### PROBLEMS AND TASKS
[1] In the post, from what date is Total-E-Bound Publishing releasing the titles?
[2] List every classic work that the post says Total-E-Bound Publishing is republishing with added sex scenes.

[READING PASSAGE — start]

The 50 Shades Of Grey Effect: Jane Eyre, Pride And Prejudice And Sherlock Holmes To Be Republished With ‘Explosive Sex Scenes’ – “n Wuthering Heights, heroine Catherine Earnshaw “enjoys bondage sessions” with Heathcliff while sleuth Sherlock Holmes has a sexual relationship with his sidekick Dr Watson in the new e-book. Claire Siemaszkiewicz, founder of Total-E-Bound Publishing, which is releasing the titles from 30 July in digital format, said: “We’re not rewriting the classics. We’re keeping the original prose and the author’s voice. We’re not changing any of that. … But we want to enhance the novels by adding the ‘missing’ scenes for readers to enjoy.”Huffington Post
The covers look like classics repackaged and contain the original author’s name and the author writing the sex scenes. This really offends me for some reason. It is totally legal, of course, but it smacks of plagiarism (even though there is credit given).
Sherrod Brown Hugging His Wife In Photo Prompts Conservative Blogger’s Conspiracy Theory – ” I am surprised you did not find a photo of me kissing U.S. Sen. Sherrod Brown so hard he passes out from lack of oxygen. He’s really cute. He’s also my husband. You know that, right? Connie Schultz.” Huffington Post
Set up: Conservative journalist spots Senator Sherrod Brown hugging a journalist. He smells scandal. Sends an email to the journalist. Her response is above. Best email of the week.
Ron Moore will turn Diana Gabaldon’s Outlander series into a TV show! – “Ronald D. Moore made an indelible mark on television with the first couple seasons of Battlestar Galactica. So we’ve been waiting eagerly to find out what his next television project would be, after the fantastic 17th Precinct never made it to our screens. And now we know: He’s shopping around a cable TV adaptation of Diana Gabaldon’s best-selling Outlander novels.” io9
But we want to enhance the novels by adding the ‘missing’ scenes for readers to enjoy.
“Enhance”? Really? I don’t see how Sherlock having sex w/ Watson can add anything to the original Sherlock Holmes stories.
It’s just like what a commenter on HP said: Imagine someone splicing some dubstep into a Beethoven symphony in order to make it more current.
ABSURD.
BTW — it’s wrong to call what this publisher is doing “The 50 Shades of Grey Effect.” EL James didn’t take some classics, add a few sex scenes and hit it big.
Did you read the comments on that Shultz/Brown story? I spit my coffee out at this one: http://www.huffingtonpost.com/social/2faced/sherrod-brown-wife-blogger_n_1681169_169701325.html
The Antarctica view looks fun.
I’m not a fan of the idea of spicing up the classics. Then again I didn’t get the attraction of Pride and Prejudice and Zombies either. Or any of the other Austen reworkings.
I read the extracts of the spiced up classics and it made me feel nauseous. It’s really, really unpleasant, not to mention outrageously arrogant, to suggest that these truly great books need any kind of ‘enhancement’. But to suggest that what they need are a few common or garden sex scenes is beyond arrogant into deluded. And then putting both authors names as equals on the front cover. Ugh, ugh, ugh.

[READING PASSAGE — finish]
[PROVIDED MATERIAL — start]

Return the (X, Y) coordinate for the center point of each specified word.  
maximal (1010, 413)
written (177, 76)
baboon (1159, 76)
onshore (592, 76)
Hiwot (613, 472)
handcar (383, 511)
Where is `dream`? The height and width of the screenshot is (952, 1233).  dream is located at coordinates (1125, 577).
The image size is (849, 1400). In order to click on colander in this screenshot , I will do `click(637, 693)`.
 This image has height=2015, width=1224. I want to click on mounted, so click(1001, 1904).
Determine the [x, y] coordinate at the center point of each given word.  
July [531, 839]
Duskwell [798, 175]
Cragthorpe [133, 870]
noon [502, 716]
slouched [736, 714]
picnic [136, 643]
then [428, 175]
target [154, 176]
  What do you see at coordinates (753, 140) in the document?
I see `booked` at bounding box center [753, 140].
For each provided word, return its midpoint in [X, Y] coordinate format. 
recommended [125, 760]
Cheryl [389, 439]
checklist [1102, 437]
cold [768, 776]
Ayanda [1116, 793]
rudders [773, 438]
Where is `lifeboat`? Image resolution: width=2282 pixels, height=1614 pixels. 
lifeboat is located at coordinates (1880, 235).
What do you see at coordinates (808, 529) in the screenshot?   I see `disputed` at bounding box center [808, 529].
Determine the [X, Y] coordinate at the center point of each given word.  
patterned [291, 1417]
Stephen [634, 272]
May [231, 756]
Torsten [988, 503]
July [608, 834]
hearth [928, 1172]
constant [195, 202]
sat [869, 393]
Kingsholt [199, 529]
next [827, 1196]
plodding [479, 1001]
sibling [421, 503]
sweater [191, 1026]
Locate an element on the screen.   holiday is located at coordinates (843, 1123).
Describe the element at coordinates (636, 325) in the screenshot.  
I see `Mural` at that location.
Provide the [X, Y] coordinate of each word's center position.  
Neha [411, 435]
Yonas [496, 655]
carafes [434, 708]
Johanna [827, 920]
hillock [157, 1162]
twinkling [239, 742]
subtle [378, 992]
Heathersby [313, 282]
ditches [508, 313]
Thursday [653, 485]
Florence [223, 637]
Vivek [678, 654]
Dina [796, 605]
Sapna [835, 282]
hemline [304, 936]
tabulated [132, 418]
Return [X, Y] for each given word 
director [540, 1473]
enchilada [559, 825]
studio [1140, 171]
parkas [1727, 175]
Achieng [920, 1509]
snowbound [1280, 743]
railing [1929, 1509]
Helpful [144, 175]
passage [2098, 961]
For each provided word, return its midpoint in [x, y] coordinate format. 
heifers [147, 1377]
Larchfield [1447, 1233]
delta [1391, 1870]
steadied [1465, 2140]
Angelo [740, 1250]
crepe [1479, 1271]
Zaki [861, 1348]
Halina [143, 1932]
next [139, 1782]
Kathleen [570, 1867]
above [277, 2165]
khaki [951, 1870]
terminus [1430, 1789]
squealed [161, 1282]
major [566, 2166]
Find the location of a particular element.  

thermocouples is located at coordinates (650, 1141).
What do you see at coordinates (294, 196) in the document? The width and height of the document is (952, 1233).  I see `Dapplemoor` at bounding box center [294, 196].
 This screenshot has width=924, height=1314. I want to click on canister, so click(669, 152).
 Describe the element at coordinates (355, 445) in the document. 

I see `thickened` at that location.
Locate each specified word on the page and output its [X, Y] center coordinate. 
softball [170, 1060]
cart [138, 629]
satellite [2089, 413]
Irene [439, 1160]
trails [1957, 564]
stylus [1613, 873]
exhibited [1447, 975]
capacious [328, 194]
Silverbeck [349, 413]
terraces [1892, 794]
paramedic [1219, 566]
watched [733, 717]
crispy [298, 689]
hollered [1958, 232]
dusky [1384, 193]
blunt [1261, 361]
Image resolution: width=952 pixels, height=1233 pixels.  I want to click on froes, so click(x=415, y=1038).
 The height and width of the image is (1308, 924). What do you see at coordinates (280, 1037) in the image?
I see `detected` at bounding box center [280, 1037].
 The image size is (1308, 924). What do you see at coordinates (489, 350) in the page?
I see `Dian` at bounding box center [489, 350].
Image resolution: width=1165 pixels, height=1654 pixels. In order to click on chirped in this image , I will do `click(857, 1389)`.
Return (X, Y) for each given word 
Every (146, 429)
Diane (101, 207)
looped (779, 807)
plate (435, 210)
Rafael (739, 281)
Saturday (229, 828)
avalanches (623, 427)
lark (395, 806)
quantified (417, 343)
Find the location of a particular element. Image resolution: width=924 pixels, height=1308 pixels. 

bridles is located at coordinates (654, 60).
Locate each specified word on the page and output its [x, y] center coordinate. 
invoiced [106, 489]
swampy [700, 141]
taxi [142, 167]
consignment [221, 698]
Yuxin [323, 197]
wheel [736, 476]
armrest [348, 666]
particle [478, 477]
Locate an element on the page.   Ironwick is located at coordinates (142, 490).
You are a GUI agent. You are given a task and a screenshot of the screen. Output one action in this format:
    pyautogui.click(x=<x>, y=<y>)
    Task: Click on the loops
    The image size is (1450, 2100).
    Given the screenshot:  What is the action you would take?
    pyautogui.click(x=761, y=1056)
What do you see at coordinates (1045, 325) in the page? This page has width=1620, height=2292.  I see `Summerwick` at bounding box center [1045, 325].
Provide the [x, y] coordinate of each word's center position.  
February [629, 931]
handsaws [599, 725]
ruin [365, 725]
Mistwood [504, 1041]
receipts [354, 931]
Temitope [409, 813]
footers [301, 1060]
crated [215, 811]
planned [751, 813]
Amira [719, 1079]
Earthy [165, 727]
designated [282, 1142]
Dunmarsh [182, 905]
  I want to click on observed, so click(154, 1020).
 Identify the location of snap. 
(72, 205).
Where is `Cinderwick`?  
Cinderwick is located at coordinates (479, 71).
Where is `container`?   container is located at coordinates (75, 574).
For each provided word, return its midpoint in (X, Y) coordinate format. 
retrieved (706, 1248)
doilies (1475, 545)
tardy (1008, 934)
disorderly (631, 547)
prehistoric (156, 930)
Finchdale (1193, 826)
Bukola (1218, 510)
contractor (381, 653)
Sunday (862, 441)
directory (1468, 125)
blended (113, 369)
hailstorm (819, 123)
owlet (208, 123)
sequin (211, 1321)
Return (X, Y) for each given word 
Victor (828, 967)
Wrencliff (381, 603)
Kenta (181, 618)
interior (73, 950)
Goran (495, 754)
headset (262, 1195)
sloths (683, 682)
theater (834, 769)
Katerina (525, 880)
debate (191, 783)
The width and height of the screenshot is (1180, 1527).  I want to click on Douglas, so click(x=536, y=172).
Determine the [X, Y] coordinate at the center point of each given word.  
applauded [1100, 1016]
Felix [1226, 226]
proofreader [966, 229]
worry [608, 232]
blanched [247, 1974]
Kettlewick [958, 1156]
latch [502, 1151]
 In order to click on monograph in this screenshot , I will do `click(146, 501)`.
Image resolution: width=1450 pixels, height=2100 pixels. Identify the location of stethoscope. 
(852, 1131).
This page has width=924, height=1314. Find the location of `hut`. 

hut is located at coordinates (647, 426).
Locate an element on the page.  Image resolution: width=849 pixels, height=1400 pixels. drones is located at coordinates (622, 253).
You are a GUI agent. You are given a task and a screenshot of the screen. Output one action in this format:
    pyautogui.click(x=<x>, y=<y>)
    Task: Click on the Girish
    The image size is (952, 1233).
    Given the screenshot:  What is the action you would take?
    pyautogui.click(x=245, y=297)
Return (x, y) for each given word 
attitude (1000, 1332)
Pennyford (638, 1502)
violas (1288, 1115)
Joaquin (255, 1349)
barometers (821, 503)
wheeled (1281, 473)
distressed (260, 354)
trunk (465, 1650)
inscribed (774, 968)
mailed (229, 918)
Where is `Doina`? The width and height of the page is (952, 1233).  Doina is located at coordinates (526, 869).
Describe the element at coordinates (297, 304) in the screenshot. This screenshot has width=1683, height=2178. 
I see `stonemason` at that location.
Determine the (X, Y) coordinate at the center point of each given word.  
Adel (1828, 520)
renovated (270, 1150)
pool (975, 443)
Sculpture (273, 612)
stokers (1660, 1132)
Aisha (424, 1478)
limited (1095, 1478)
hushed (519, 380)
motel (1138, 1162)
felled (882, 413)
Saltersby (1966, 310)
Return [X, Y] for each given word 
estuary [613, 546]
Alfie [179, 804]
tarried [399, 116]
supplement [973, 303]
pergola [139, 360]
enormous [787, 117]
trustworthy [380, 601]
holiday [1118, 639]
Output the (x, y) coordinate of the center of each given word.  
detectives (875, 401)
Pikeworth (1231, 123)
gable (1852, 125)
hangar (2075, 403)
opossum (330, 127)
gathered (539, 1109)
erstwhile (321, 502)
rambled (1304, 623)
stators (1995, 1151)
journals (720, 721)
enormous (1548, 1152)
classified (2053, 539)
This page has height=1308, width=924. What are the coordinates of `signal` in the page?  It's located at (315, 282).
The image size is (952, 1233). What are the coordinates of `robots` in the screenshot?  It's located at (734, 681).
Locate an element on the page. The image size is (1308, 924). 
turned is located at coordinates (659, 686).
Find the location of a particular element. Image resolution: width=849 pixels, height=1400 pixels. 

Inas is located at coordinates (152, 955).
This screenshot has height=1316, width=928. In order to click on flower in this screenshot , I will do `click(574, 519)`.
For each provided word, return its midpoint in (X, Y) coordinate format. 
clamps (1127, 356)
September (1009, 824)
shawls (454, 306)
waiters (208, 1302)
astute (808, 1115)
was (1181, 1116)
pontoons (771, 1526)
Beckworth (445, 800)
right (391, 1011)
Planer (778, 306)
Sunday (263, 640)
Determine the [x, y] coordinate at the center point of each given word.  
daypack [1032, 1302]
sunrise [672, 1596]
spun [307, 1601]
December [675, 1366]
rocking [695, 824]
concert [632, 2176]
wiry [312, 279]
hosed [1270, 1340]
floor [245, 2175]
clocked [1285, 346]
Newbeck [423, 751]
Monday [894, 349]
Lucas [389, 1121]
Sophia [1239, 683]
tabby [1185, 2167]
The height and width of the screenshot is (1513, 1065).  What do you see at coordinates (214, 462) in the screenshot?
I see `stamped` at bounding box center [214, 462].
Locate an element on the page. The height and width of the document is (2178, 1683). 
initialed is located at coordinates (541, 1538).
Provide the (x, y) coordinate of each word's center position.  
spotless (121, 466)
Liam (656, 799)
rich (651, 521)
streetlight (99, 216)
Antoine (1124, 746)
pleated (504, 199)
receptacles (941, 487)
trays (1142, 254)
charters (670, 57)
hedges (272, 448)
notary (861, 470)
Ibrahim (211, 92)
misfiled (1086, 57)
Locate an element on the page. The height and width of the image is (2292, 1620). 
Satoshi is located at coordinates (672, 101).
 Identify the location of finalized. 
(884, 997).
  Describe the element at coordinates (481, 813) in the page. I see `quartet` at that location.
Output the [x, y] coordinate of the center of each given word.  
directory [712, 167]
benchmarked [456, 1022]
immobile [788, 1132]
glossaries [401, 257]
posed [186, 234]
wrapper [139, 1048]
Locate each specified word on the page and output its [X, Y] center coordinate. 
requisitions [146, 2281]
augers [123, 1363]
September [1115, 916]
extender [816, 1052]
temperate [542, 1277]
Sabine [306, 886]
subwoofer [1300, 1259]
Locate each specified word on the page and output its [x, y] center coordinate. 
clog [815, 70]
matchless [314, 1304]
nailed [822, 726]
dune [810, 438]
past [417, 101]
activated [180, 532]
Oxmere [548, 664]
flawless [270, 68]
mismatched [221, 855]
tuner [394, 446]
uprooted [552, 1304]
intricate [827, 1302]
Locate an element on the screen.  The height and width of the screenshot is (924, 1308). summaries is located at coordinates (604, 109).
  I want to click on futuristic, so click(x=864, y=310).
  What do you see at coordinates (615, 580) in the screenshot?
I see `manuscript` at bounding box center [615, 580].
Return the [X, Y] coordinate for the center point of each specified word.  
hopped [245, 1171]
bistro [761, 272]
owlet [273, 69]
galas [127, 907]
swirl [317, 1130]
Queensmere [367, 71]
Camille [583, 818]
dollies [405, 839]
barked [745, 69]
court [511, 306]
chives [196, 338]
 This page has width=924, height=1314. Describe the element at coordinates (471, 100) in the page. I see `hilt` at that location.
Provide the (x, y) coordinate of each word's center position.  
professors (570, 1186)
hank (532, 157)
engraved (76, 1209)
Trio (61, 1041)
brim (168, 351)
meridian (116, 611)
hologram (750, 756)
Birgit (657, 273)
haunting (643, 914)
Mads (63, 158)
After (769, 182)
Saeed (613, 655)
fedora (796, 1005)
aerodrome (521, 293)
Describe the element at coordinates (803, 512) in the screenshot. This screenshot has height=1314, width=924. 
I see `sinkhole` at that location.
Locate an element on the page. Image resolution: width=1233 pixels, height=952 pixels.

[PROVIDED MATERIAL — finish]

### ANSWERS BELOW
[1] From 30 July, in digital format.

[2] Jane Eyre, Pride and Prejudice, Sherlock Holmes, Wuthering Heights